Now, what if you are more advanced and do a very challenging yoga class? Another study, completed in 2006, asked that question and measured the heart rate of participants performing a more vigorous yoga exercise called Ashtanga. Researchers compared Ashtanga to the same types of beginner yoga routines from the other studies and found a slight increase in calorie burn. Emphasis on the word slight. At this rate, it would require 24 hours of Ashtanga yoga to burn one pound of body fat.
Not Hot for Bikram
For those of you who’ve tried hot yoga (often called Bikram), all I can say is: Why?
Why choose to go into a dark, smelly (there have been several reports of mold in Bikram studios), ridiculously hot (105º) room to exercise? You may feel more exhausted, have a higher heart rate and sweat far more than in regular yoga, but that doesn’t necessarily mean you’re doing your body good.
When any room is excessively heated, your heart rate may increase and you may sweat (i.e. sitting on a couch and watching TV in a hot room). But does that mean you’re improving your body? When your body temperature rises, your heart has to work extra hard to pump blood to your extremities to cool you down.
So the increase in heart rate is mostly from being in a hot room, not from exercising one’s muscles and burning more calories. Any weight you may lose in a hot yoga class is likely from water, not fat.
Now here’s the bit of information that may get me attacked the next time I walk by a yoga studio: Yoga may actually slow down your metabolism.
A 2006 study reportedly found that the metabolism rate of regular yoga practitioners was 15 percent lower than that of respondents from a non-yoga group. It concluded that the practice of yoga, over time, may in fact inhibit metabolism.
To put this in context, it means that if you normally burn 2,000 calories at rest, you might lower that calorie burn to 1,700 calories at rest if you take up yoga.
In fact, yoga’s demonstrated benefits – stress release, more efficient breathing, reduced blood pressure, mental calm – may actually make us burn fewer calories. As a result, yoga has not proven to be a fat-burning activity on its own.

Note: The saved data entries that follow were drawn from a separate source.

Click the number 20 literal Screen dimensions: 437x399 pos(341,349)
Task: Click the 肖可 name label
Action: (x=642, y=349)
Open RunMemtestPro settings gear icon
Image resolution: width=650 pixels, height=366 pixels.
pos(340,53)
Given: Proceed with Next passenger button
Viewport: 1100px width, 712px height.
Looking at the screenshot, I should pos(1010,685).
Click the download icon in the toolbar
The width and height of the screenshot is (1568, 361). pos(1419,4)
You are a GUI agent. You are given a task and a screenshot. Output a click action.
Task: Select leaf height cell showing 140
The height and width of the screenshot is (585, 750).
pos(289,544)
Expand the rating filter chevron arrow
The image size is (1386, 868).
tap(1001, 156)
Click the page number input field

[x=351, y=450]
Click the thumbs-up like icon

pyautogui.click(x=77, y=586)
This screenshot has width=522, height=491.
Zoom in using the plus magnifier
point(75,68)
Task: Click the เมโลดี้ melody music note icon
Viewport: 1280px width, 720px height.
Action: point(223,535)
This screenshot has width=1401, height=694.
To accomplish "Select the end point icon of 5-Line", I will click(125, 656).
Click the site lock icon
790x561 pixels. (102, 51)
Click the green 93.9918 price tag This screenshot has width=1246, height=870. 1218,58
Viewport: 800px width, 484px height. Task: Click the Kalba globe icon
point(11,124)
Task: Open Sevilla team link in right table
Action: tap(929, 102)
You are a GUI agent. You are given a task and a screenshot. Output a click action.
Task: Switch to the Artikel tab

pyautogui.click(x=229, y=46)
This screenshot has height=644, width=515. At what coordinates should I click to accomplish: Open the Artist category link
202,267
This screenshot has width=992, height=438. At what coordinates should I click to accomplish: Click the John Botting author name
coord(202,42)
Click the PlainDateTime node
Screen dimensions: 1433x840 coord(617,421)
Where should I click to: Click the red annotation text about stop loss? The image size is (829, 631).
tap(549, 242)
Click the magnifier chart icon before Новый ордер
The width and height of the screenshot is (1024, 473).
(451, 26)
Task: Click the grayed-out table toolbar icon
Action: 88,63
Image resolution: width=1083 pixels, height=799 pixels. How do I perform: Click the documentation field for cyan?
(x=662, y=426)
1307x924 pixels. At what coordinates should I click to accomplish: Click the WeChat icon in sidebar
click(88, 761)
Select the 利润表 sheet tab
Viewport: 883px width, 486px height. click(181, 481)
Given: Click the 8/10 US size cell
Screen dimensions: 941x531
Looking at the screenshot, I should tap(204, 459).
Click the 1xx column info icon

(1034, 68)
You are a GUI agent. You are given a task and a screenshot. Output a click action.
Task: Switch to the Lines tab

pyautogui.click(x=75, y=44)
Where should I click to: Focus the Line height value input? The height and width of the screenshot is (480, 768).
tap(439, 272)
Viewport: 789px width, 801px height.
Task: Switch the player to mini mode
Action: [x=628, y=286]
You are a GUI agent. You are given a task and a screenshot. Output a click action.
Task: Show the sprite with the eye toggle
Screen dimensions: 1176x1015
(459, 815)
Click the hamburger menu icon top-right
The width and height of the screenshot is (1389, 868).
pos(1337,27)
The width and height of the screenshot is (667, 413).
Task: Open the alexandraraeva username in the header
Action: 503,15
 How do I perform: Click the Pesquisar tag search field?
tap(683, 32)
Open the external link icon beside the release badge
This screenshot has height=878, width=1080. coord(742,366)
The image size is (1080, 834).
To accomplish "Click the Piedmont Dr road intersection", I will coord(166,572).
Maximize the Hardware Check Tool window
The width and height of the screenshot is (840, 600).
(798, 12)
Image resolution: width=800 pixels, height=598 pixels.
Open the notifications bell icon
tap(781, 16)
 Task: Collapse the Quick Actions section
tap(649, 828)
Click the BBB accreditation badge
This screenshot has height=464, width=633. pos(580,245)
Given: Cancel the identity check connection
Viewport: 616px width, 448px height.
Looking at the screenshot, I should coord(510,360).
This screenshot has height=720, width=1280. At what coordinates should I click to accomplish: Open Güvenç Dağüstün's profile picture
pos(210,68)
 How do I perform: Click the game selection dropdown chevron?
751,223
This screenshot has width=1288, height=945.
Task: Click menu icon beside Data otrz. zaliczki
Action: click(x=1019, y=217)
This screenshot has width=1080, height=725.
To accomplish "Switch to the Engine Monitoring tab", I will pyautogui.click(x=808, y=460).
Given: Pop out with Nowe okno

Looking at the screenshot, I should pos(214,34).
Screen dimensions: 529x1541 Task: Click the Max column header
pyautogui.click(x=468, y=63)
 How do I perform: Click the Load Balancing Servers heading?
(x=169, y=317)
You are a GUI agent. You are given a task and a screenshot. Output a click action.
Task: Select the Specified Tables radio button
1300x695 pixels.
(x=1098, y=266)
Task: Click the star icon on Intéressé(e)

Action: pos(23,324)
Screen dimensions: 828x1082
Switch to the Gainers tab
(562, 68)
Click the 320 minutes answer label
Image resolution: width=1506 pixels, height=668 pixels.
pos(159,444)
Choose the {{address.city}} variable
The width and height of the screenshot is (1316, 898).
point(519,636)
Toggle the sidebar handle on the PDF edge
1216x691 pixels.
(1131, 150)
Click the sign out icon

For those of you who love yoga, please understand that I’m the first to admit that yoga can be great. Yoga has many benefits, from improved strength and flexibility to better mental health. Incorporating some yoga into your regular routine is beneficial as the practice offers a mentality that extends beyond just the mat – practicing yoga may make you more conscious of your body, what you eat and what you drink.
This awareness plays a huge role in changing the bodies of yogis. Remember, it’s what you do the other 23 hours of the day – out of the gym or yoga studio – that truly determines your physique.
That said, I do use a few simple modified yoga moves with my clients to challenge their strength and flexibility.
Stand with your legs three-and-a-half to four feet apart, facing the front of the mat (right leg in front). Turn your left heel in, press into your feet and lift your torso up. Place your hands on your hips and direct your right hip back and your left hip forward so they’re parallel with the front edge of the mat. Lift your arms up and press your palms together while pulling your shoulder blades down toward your hips and gaze up toward your hands. While lifting your chest and keeping your back straight, bend your front knee into a lunge. Try to keep as much of your weight toward the center of the pose as possible. (Don’t keep all your weight on your front knee.) Hold as long as you can, and repeat on the other side.
Begin by lying on your stomach on the floor with legs pressed together and feet pointed. Place hands next to your rib cage, under your shoulders, and squeeze your elbows against the body. Firmly press the tops of your feet, legs and hips to the floor.
On an inhalation, use your triceps and back muscles to lift your chest off the floor, keeping the neck relaxed and shoulders down and back. Then, straightening the arms, continue to lift the chest as the face begins to look up. Hold the pose while breathing the entire time, then release and repeat.
A sibling of the Cobra pose, this is very similar except that the goal is to straighten your arms and lift your whole upper body (and even hips) off the ground. Most important, keep your hands directly below your shoulders and keep your arms engaged and strong. Do not let the brunt of the work fall on your lower back.
Sit on the floor with straight legs in front of you. Inhale and bend your knees so your feet are flat on the floor. Place your hands on the side of your thighs just below your hips.
Exhale and lean back at your hips, lifting your legs with bent knees until your calves are parallel to the floor. Make sure you keep your back straight, with your shoulder blades squeezing together and your chest lifted.
Slowly straighten your legs. From the side, your body should look like a “V.” If you cannot straighten your legs, you may remain in a modified bent-leg pose, keeping your calves parallel to the floor. Hold the pose for as long as you can with good form.